Германик отмахнулся.
— Человек есть человек, — назидательно сказал он. — Его надо спасать. Если этот мужчина окажется пиратом, мы передадим его властям в Антиохии. А если нет, мы окажем ему помощь.
— Как скажешь, господин, — протянул опытный капитан и отвернулся. — Юний! — рявкнул он в следующий момент. — Как ты следишь за парусом, растяпа? Или ты хочешь, чтобы мы перевернулись.
Провинившийся Юний, который засмотрелся на действия спасательной команды, метнулся к парусу.
А спасенного между тем уже поднимали на палубу. Германик сбежал с мостика и подошел ближе.
Человек, мужчина лет сорока с небольшим, мокрый и отрешенный, скользил невидящим взглядом по собравшимся вокруг.
Германик заботливо наклонился над ним.
— Тебя спасли, — сказал он. — Теперь все будет в порядке. Кто ты такой? Как очутился в море?
Мужчина выплюнул очередную порцию морской воды и упер свои прозрачно-голубые глаза в Германика.
— Мы разбились на рифах Атмоса, — сказал он прерывистым голосом. — Корабль пошел на дно. Я один спасся.
— И поблагодари Богов, — встрял капитан, который тоже уже стоял рядом, — что здесь оказался благородный Германик, иначе кормил бы ты рыб, приятель.
Германик жестом приказал ему замолчать.
— Как твое имя? — повторил он вопрос.
— Никомед, — всхлипнул мужчина, — Никомед из Халкедона. Мы шли в Антиохию...
— Ладно, успокойся, — сказал Германик. — Сейчас тебе помогут, накормят, обсушат. Боги хранили тебя, Никомед из Халкедона.

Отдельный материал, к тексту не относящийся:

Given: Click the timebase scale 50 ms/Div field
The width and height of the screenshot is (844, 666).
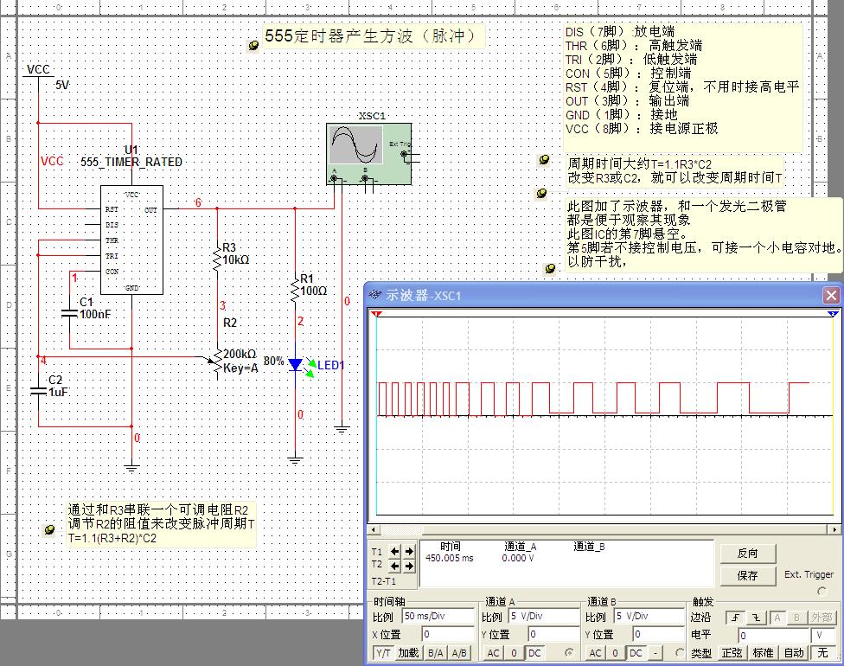Looking at the screenshot, I should [x=438, y=618].
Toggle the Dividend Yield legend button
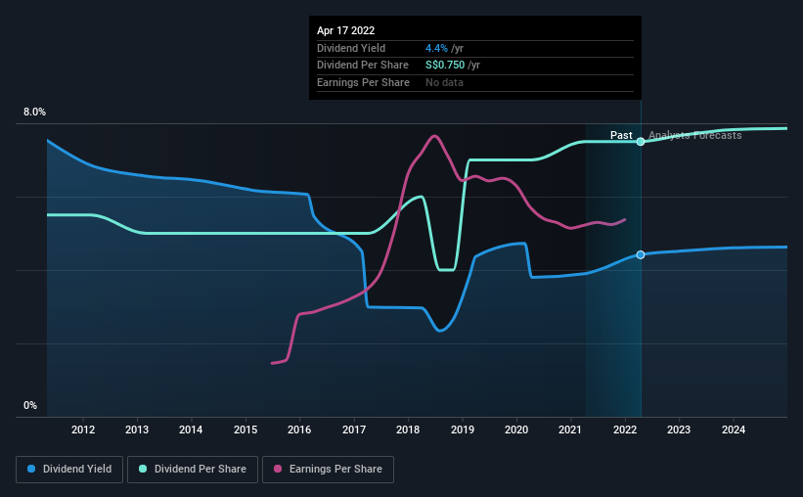This screenshot has height=497, width=803. pyautogui.click(x=69, y=470)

А как твои спутники? Кто-то выжил?
— Вряд ли, господин, — ответил Никомед. — Наверное, я один такой везучий оказался.
— Ну, хорошо. — Германик повернулся, чтобы пройти на мостик. — Иди отдыхай. Сейчас мы прибудем в Селевкию, а там подумаем, что с тобой делать. Не волнуйся, теперь ты не пропадешь.

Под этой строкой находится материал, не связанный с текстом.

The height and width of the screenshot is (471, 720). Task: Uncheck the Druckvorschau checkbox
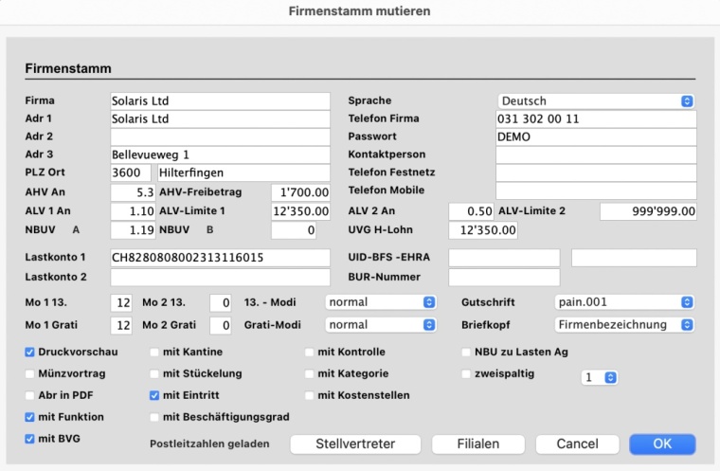coord(29,353)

— Это Германик, сын цезаря, — прошипел рулевой прямо в ухо Никомеду, который, похоже, еще мало что соображал.
Уяснив ситуацию, халкедонский шкипер сделал попытку припасть к ногам столь знатной персоны.
Германик с неудовольствием отодвинулся.
— Не надо, моряк, — сказал он строго. — Отблагодарить меня ты еще успеешь. Если будет на то воля Богов.

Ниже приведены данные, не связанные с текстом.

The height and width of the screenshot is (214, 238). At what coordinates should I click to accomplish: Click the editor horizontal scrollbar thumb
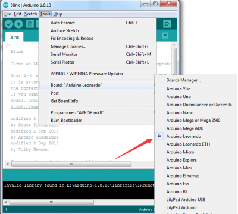[x=71, y=164]
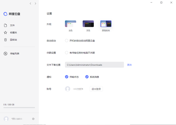This screenshot has width=176, height=125.
Task: Enable no-sleep during transfer option
Action: tap(67, 53)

Гней Пизон нервными отрывистыми шагами мерил свой кабинет. Его глаза метали молнии, а уста готовы были разразиться громом.
— И что нам теперь делать? — вопросил он.
Стоявший у стены трибун Десятого легиона Паконий только пожал своими широкими плечами. Сидевший в кресле низложенный царь Вонон саркастически хмыкнул.
— Уважаемый проконсул, — сказал он медленно, — денег тебе было выплачено столько, что я вправе от тебя требовать немного пошевелить мозгами в нужный момент.
Пизон пронзил его ненавидящим взглядом и вновь заходил по комнате, размахивая руками.
— Тебе легко говорить, — рявкнул он, — но что я теперь могу сделать, если завтра здесь появится Германик и начнет совать нос во все наши дела? Это же конец!
— Так ты хочешь быть цезарем или нет? — холодно спросил Вонон. — И Парфия и Армения всадили в тебя столько денег, что дешевле было бы, наверное, нанять китайского императора. И теперь ты говоришь, что все пропало. Да ты в своем уме, любезный?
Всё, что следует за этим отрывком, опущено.